“Have all the Greeks come to see me for my birthday?”
“Why do men get so possessive? I love everyone.”
“Helen, I am here to seduce in the name of Love. I am also rock hard with lust too.”
Helen of Troy is the first woman who wrote the book about How To: Leave Your Husband and Cause a Big, Big, Fuss  It wasn't her fault that Bronze age Greek super heroes went weak at their hairy knees when they saw Helen and wanted to sack cities and kill many people in her honour. After all, doesn't every princess want to be fussed over?
Helen had a 'downy' start in life when her mother Leda (pronounced |LEE-duh|), who happened to be a swan, was 'surprised' by Zeus on one of his regular infidelity field trips. His Divine Dirty Old Manliness had no problem changing into a salacious seducing swan and left poor Leda up the feathery duff with four eggs on the way. When they hatched, out popped Helen, Clytemnestra, Castor and Polydeuces (also known as the Bollox Brothers).
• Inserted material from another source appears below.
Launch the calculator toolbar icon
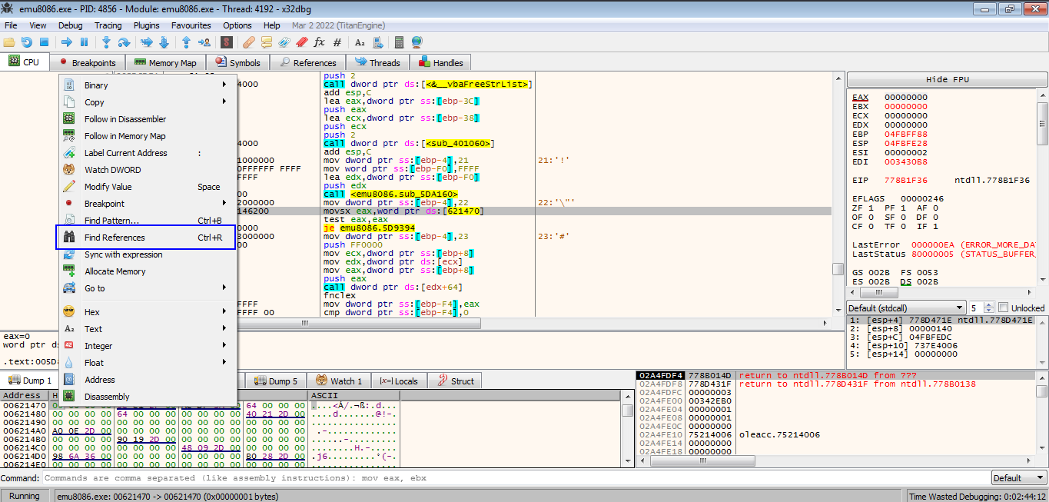The image size is (1049, 502). click(399, 42)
Being brought up by a bird was hardly ideal for Helen. She had to fight for worms with her siblings in the bulging nest. Zeus thought this was all too much and moved the family into a rented villa under an assumed name, this to avoid Hera taking her revenge on Zeus for sleeping with other women, or birds, or basically anything with a pulse.
At school Helen developed into an eye popping, premature ejaculating source of unbridled pre-pub age male lust. She wasn't bullied at school but her brothers and sister were. Castor and Polydeuces became handy with the spiked club if anyone taunted them with abuse like 'omelette balls' or 'Your Mother had sex with starlings'. The 'Bollox' boys would reduce the taunters to mashed human pie. Only Helen's sister Clytemnestra couldn't handle the insults. She was bullied and waterboarded in her classroom and grew bitter that Helen hadn't helped.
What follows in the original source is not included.